27's Last Day

My depth is really fucking beautiful. I’m the kind of person who takes walks to get lost in the imagery around me, I do it because even the thought of it sounds sweet and I deserve all of the sweetness this world has to offer. I’ve gone for twenty-seven years and three hundred sixty-four days learning to appreciate the sour. It is in this final hour that I’m choosing to bask in the sun.

Though there are so many battles far from done, I will rest and reflect on the time spent in the last year I’ve been alive. 

This year wasn’t about only surviving, which was hard to recognize in the beginning. I excel at romanticizing the bad after it’s over in order to avoid ever having to deal with my feelings. It’s no way to live, but facing realities isn’t a walk in the park either. The latter is healthier, I know this. 


Eleven days after my birthday last year, my brother died. We weren’t close, but I was with him during some of his final moments and it was a lot and not a lot at the same time. When I think back on my reaction, the only moments I cried occurred because watching my mom sob over her son was hard to take in. He had lupus and was so thin laying in his bed. In my memory of that night, I still can see him looking so alert and just…aware? He didn’t say anything to my sister and me as we sat on either side of him. He was gone maybe an hour later. 

I went out that night and got really messed up. It seems dramatic now, but I can confidently say I wasn’t trying to end the night how I did, in the back of an ambulance because I blacked out while in a club. I took something and drank way too much. I pushed my body to a limit it couldn’t take because I didn’t want to really think about what had happened. I was so thoughtless, but I don’t judge myself for it. If anything, what came out of that night was an extremely solidified friendship.

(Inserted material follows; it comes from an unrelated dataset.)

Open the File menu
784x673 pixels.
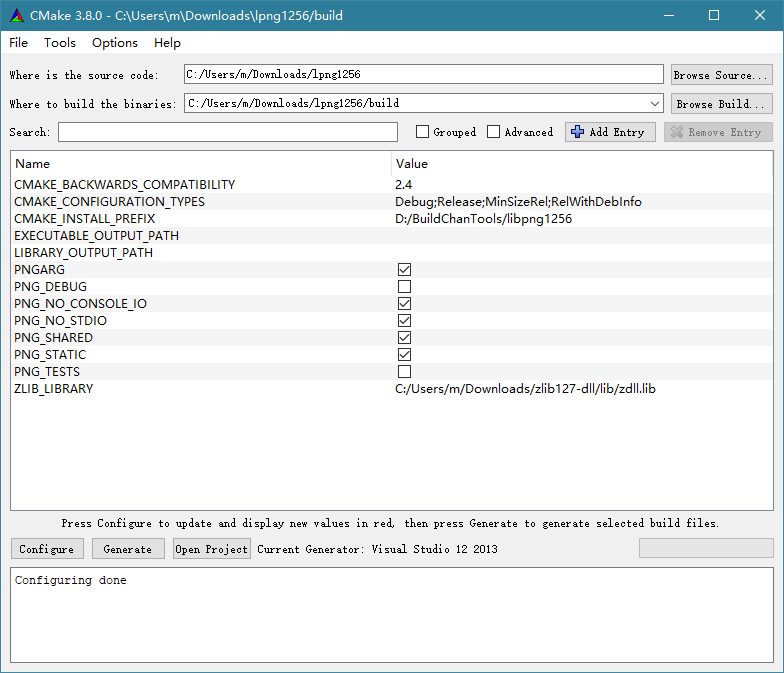pos(19,43)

A few of them, time would prove. Jordan, someone who I’d told about my brother’s passing but had only known for maybe six weeks, was there that night and made sure I was safe. She brought me back to her apartment after being discharged from the ER. 

The months after that were really lowkey. I didn’t go out, I didn’t do much. I rested a lot. It wasn’t until after the new year, towards late winter and early spring that things began to pick up for me. 

I don’t know if I’ve ever written Rainn’s name on my website, but not many folks read this anyway, so I hope she doesn’t mind. We dated last summer and though it wasn’t something that could be romantically sustained for me in the way that I needed, she was and always will be someone I care for and love. Also, I really just wasn’t in a position to be dating anyone. My divorce was finalized a month into her and I dating. 

We were in the throws of figuring out our new dynamic when I finally decided that attending the open mic she’d been hosting since October 2021 would be something anyone who cared for her would do. The first show I’d gone to in January had a featured performer, Lex, who was simply the coolest human in the room, with or without their guitar. I also met Jess for the first time. I want to say Dee was at that open mic too. MK and Zaire have only ever missed one Fruit Salad, and that was in March this year. I didn’t officially meet any of these people at that show, but to know that we all existed in the same space so early is really beautiful. 

There were initial connections sparked throughout the winter before the April porch hangout happened which, I feel, really launched the forming of what is now the friend group I’m part of. Lou and Mariellen (and yes I mean Mariellen because Mariella was not at the porch hang) were there and I think I met Mags for the first time that night. Following the porch hang was Cal and Fran’s birthday party in Humboldt Park where I met Ilan. The next thing you know, it was Memorial Day weekend. We had a beach day and so fucking many of us showed up. 

June was Pride Month and I could spend the entire day giving all of the highlights from that month. Thank god for Instagram memories and posts to refer back to, because it was truly a blur. I don’t have much time to get this out though. I know there aren’t timestamps on these posts, but I do write them in the mornings before I clock in for work, lol. 

The rest of the summer was kind of like June, but not as intense. It was packed with friendship and the love that comes with those relationships. I am so grateful.  I think if it weren’t for my friends and my therapist, coupled with the general growth I’ve made over the last few years, I’d be really lost trying to search for someone to love me in a romantic way as a means to heal me. 

The desire to have someone in my life who loves me in that romantic way still exists for me, though. I can’t act like that isn’t something that would make me feel warm and heard and held in ways I miss so much. I’m more appreciative of the ways I’ve learned to love myself and others, and I want to know what it would look like to love and be loved in a romantic way after having found other kinds of love (platonic and self) to quell some of my intensity. Not that my intensity needs to be quelled! 

On that note, I’ve got to peel myself out of bed and begin my day, capitalism is calling. My chest and throat are scratchy and I feel like garbage. I hope it’s one of those 24-hour colds because the idea of being sick on my birthday isn’t the move.